## SELECTION

- - - -

One rule of thumb to keep I’m mind while doing this is that the bigger or wider the girth of the pen is, the rounder and more clearly pronounced your letters or characters will be. So drop those skinny fountain pens and grab some ergonomics pens. Colourful pens for children who are learning writing in primary school may sound like a ridiculous idea but they give the desired results.
Also, ensure that the flow of the ink of the pen is neither too fast or too slow. A pen with medium ink flow is what you’re looking for. This is to ensure flexibility of writing and that way, you’d only have to bother about finessing your craft and not the functionality or not of the basic tool. The right pen is sure to get your letters running across the paper smoothly and without hitches.
2. Choose your paper: this is the next most important tool in writing. You may get the idea that it’s just paper and that any paper will do but this is not the case. Any paper will not do for you. Maybe for someone who is adept at writing by hand but for you who is trying to rediscover your artistry, the kind of paper which you use for training or practice does matter. Ideally, you’d want to ensure that your pad or paper is moderately thin.

- - - -

## PROVIDED DATA

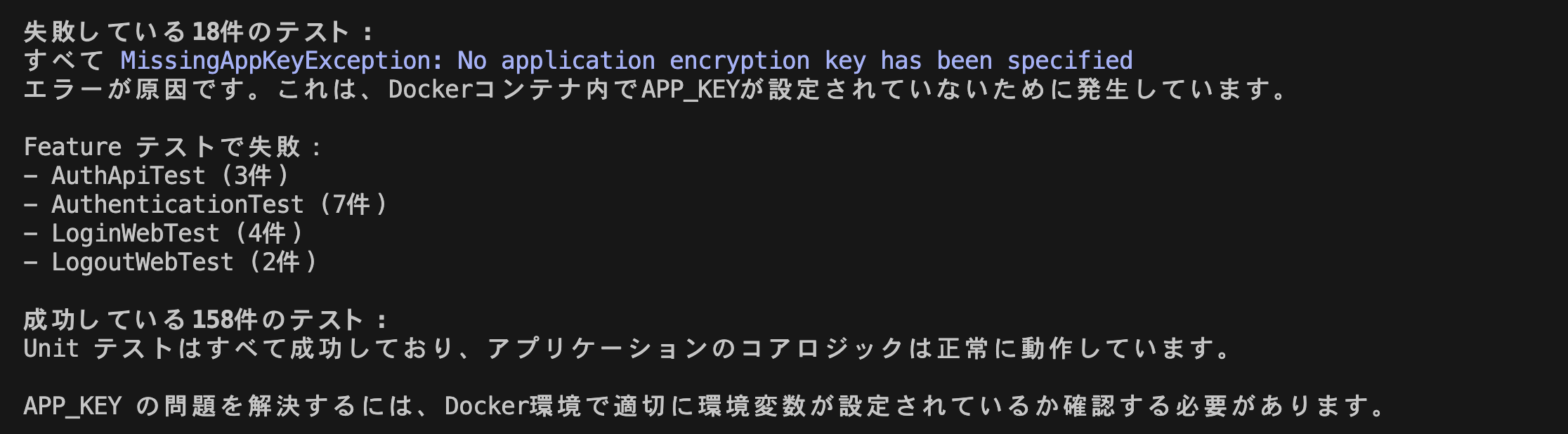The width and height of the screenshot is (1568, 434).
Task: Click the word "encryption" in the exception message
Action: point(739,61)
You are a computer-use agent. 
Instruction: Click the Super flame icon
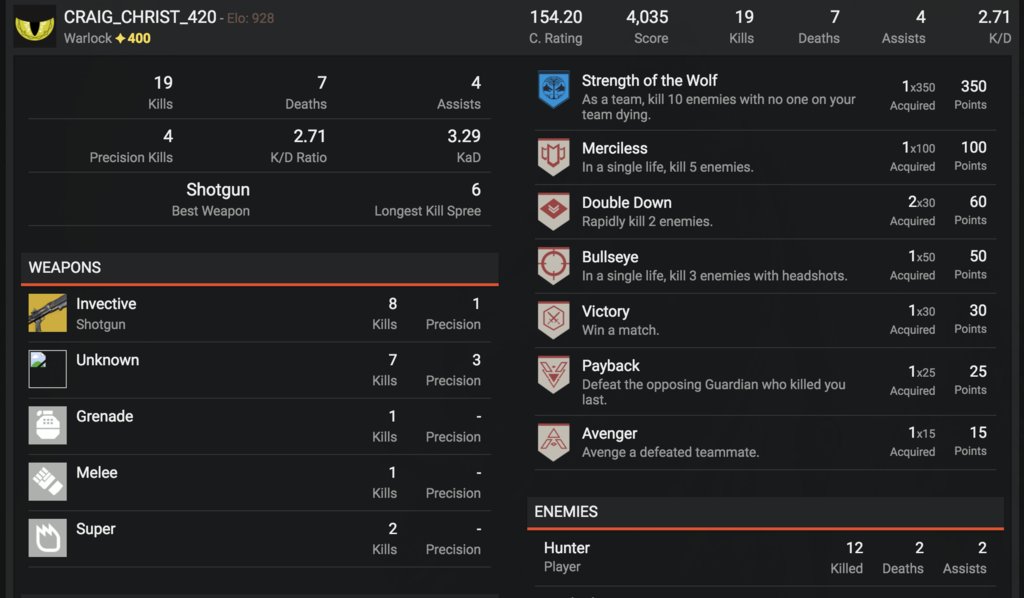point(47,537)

- - - -

## WHAT IS EXPECTED
Rewrite the handwriting text, beginning at the words "Also, ensure that" and stopping after "is moderately thin.", and substitute "snags" for "hitches".

## EXERCISE ANSWER
Also, ensure that the flow of the ink of the pen is neither too fast or too slow. A pen with medium ink flow is what you’re looking for. This is to ensure flexibility of writing and that way, you’d only have to bother about finessing your craft and not the functionality or not of the basic tool. The right pen is sure to get your letters running across the paper smoothly and without snags.
2. Choose your paper: this is the next most important tool in writing. You may get the idea that it’s just paper and that any paper will do but this is not the case. Any paper will not do for you. Maybe for someone who is adept at writing by hand but for you who is trying to rediscover your artistry, the kind of paper which you use for training or practice does matter. Ideally, you’d want to ensure that your pad or paper is moderately thin.